It comes again but by now the last deer
Have leapt far distant from the thin creek
And everything else shudders in its burrow
And doesn’t see It walking thorough shallow water,
Long arms dangling down by its knees,
Eyes reflecting the crescent moon’s scant light.
30 seconds pass and already It’s distant,
Moving to its hunting grounds to kill and feed
And return to Its den before early dawn.


2
On the other side of the thick pine trees
A stench is moving worse than any animal’s,
Worse than any human’s or anything we know,
Silently along the lush creek bottom.
We stand still and quiet and watch
But It senses us close by and turning
Strides away from us more quickly
Than we can run after and maybe see It.
When we believe we may be close
Suddenly every sound stops and It’s gone
And the forest seems empty and alone
But we feel and know we’re being watched.


3
We will not find Its den, discover Its lair.
Few humans have even seen Its tracks,
Not even Indians who lived here not without
But within nature who only rarely heard
And more rarely saw It—so what hope
For we who live in towns, far from nature,
Believing that science can understand
Every mystery that exists.

 

4
As we wander through the valleys
Between densely-treed hogbacks
The forest becomes silent as we pass
But after we’re distant is alive again
With birdsong, squirrel barking—and shrieks
High-pitched, shrill, almost but not human.
Dark comes onto us; we decide to leave
And know we will never return here again
And force ourselves to forget those shrieks.


5
Underneath the dogwood you sit and rest,
Humidity thick as bark on your neck and face.
Nothing moves in this early morning fog,
Even birds awake in their nests are silent.
You yawn and your eyes begin to close,
Exhausted from a useless night of tracking
Stray footprints 8 inches across the toes
That disappear back into streams again.
Dream begins to intrude on day, your head
Touches your chest…then you’re aware
Suddenly that a huge shadow strides
Just beneath you where no shadow could be
In this fog dense as a cliff, and now your nose
Sickens at a stench you don’t recognize
As human or animal, and you sit quietly
Until the mid-morning sun burns the fog off
And your heartbeat is once again healthy
And you’re not afraid to climb up and out
Out of the hollow tree you’ve hidden in,
Afraid that the shadow might return, or worse,
That you would stand up and behind you
That shadow would swoop out of nowhere,
Clasp you in darkness, and take you, broken,
Down into the lair of the unknown.

 

6
“ When we found him none of us could tell
What had happened.
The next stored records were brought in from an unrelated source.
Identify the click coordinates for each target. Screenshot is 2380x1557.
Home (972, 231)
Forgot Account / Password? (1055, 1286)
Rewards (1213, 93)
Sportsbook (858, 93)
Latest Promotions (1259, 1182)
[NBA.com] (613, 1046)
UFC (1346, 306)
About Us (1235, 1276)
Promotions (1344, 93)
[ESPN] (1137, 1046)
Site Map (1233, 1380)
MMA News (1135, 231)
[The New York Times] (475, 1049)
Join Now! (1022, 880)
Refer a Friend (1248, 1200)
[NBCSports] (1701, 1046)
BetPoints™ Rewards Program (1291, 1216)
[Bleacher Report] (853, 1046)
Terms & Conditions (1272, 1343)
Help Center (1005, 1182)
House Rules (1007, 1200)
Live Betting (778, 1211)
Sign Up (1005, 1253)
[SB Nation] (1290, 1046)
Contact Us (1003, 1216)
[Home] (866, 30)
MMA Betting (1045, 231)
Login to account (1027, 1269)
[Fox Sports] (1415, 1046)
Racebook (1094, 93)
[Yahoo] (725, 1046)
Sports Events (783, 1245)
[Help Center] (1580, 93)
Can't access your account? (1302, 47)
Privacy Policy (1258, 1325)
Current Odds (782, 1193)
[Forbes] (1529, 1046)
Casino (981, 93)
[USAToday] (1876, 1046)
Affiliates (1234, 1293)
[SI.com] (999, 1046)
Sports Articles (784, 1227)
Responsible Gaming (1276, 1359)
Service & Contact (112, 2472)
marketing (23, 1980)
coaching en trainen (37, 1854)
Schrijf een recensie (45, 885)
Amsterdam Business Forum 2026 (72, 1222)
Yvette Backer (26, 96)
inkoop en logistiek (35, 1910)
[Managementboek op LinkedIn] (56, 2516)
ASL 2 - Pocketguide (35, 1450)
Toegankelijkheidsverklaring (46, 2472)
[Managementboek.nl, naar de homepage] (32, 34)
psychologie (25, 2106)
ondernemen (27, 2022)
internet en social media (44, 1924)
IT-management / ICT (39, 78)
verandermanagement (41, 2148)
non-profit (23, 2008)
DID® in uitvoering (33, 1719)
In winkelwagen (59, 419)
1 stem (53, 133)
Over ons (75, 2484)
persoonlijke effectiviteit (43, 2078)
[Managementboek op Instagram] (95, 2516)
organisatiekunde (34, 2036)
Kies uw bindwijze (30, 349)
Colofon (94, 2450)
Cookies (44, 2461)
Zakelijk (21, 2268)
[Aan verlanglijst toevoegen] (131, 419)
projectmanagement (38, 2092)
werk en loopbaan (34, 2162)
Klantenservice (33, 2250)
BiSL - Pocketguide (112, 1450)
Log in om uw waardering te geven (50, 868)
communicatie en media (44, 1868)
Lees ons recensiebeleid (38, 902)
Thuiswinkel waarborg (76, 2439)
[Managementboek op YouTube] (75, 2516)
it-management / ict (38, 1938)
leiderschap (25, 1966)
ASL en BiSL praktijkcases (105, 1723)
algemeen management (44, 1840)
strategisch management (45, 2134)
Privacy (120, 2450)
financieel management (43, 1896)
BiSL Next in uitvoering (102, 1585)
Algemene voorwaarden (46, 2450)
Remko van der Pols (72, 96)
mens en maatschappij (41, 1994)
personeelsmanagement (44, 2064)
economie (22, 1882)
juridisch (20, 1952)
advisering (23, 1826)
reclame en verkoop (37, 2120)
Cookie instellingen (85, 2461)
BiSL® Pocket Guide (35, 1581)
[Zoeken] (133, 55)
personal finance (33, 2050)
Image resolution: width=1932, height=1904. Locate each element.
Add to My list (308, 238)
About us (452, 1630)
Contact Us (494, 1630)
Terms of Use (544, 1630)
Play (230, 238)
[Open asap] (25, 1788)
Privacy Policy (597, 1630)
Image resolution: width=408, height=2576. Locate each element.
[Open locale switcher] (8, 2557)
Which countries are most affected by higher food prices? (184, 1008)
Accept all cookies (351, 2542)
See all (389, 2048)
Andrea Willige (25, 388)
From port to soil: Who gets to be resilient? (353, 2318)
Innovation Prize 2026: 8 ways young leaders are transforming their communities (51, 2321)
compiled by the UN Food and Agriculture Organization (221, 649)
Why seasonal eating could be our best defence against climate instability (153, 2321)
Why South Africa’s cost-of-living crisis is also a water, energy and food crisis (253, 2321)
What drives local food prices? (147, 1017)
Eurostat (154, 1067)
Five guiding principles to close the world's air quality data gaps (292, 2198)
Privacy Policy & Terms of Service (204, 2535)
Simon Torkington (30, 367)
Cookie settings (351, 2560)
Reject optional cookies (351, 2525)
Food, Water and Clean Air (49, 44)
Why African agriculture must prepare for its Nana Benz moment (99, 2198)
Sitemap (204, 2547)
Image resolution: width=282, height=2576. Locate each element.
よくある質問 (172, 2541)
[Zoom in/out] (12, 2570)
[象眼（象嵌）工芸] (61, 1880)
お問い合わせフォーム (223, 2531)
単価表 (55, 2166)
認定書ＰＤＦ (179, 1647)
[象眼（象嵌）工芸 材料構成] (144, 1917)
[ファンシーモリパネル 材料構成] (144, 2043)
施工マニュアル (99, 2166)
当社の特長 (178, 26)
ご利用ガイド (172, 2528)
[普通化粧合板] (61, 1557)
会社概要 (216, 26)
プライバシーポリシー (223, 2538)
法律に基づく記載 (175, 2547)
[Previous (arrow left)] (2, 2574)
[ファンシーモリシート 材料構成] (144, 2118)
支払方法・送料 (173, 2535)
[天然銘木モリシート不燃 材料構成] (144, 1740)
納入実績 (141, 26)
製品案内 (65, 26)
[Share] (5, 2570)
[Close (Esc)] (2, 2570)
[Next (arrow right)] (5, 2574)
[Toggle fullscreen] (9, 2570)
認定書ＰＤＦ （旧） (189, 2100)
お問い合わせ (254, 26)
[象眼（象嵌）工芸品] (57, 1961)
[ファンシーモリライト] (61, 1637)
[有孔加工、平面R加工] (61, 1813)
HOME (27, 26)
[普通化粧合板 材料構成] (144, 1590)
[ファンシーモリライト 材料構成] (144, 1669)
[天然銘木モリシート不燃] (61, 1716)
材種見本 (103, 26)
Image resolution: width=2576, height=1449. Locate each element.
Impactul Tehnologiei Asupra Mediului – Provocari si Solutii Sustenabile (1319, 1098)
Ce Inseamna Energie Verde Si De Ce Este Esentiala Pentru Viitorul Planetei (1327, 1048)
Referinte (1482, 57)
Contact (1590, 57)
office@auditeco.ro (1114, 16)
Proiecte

He must have wandered
Days in that deep forest—no trail’s there,
None at all, but only these creeks that
Animals use to travel in and out to hunt,
Kill, feed, and return to their dens
Hidden in sandstone cliffs and caves.


Look at this eyes—something scared him.
His pupils are still dilated; his mouth, open.
Maybe he screamed, but maybe he couldn’t.
Cause of Death: Heart attack. Reasons: unknown.”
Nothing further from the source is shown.